UNITED STATES

SECURITIES AND EXCHANGE COMMISSION

Washington, D.C. 20549

 

FORM 8-K

 

CURRENT REPORT

 

Pursuant to Section 13 or 15(d) of the Securities Exchange Act of 1934

 

Date of Report: February 27, 2019 (Date of earliest event reported)

 

Ritchie Bros. Auctioneers Incorporated

(Exact Name of Registrant as Specified in Its Charter)

 

Canada 001-13425 N/A
(State or other jurisdiction of incorporation) (Commission File Number) (I.R.S. Employer Identification)

 

9500 Glenlyon Parkway, Burnaby, British Columbia, Canada V5J0C6 

(Address of principal executive offices) (Zip Code)

 

(778) 331-5500 

(Registrant’s Telephone Number, Including Area Code)

 

N/A

(Former name or former address, if changed since last report)

 

Check the appropriate box below if the Form 8-K filing is intended to simultaneously satisfy the filing obligation of the registrant under any of the following provisions (see General Instruction A.2. below):

 

¨ Written communications pursuant to Rule 425 under the Securities Act (17 CFR 230.425)

◆ What is asked:
(A) What address does the Form 8-K cover page above give for the principal executive offices of Ritchie Bros. Auctioneers Incorporated?
(B) Extend the Ritchie Bros. Auctioneers Form 8-K cover page by writing on from its final line.

◆ Provided material:

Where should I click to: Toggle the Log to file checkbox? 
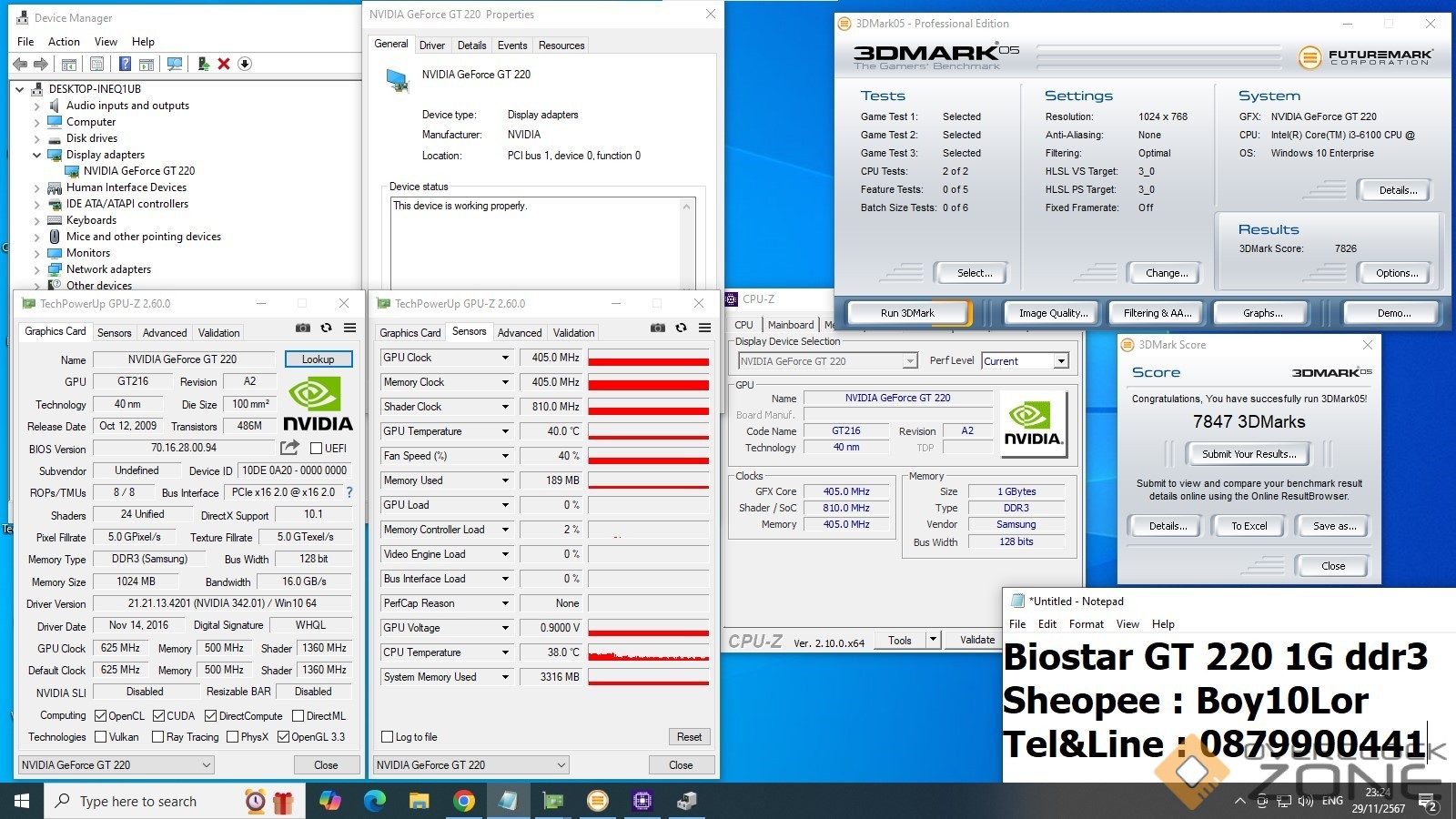(x=388, y=737)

◆ Answers for the exercise:
(A) 9500 Glenlyon Parkway, Burnaby, British Columbia, Canada V5J0C6

(B)
¨ Soliciting material pursuant to Rule 14a-12 under the Exchange Act (17 CFR 240.14a -12)
   
¨ Pre-commencement communications pursuant to Rule 14d-2(b) under the Exchange Act (17 CFR 240.14d -2(b))
   
¨ Pre-commencement communications pursuant to Rule 13e-4(c) under the Exchange Act (17 CFR 240.13e -4(c))

 

Indicate by check mark whether the registrant is an emerging growth company as defined in Rule 405 of the Securities Act of 1933 (§230.405 of this chapter) or Rule 12b-2 of the Securities Exchange Act of 1934 (§240.12b-2 of this chapter).

 

Emerging growth company ¨

 

If an emerging growth company, indicate by check mark if the registrant has elected not to use the extended transition period for complying with any new or revised financial accounting standards provided pursuant to Section 13(a) of the Exchange Act. ¨

 

 

 

 

 

 

Item 1.01 Entry into a Material Definitive Agreement.

 

Item 3.03 below is incorporated herein by reference.

  

Item 3.03 Material Modification to Rights of Security Holders.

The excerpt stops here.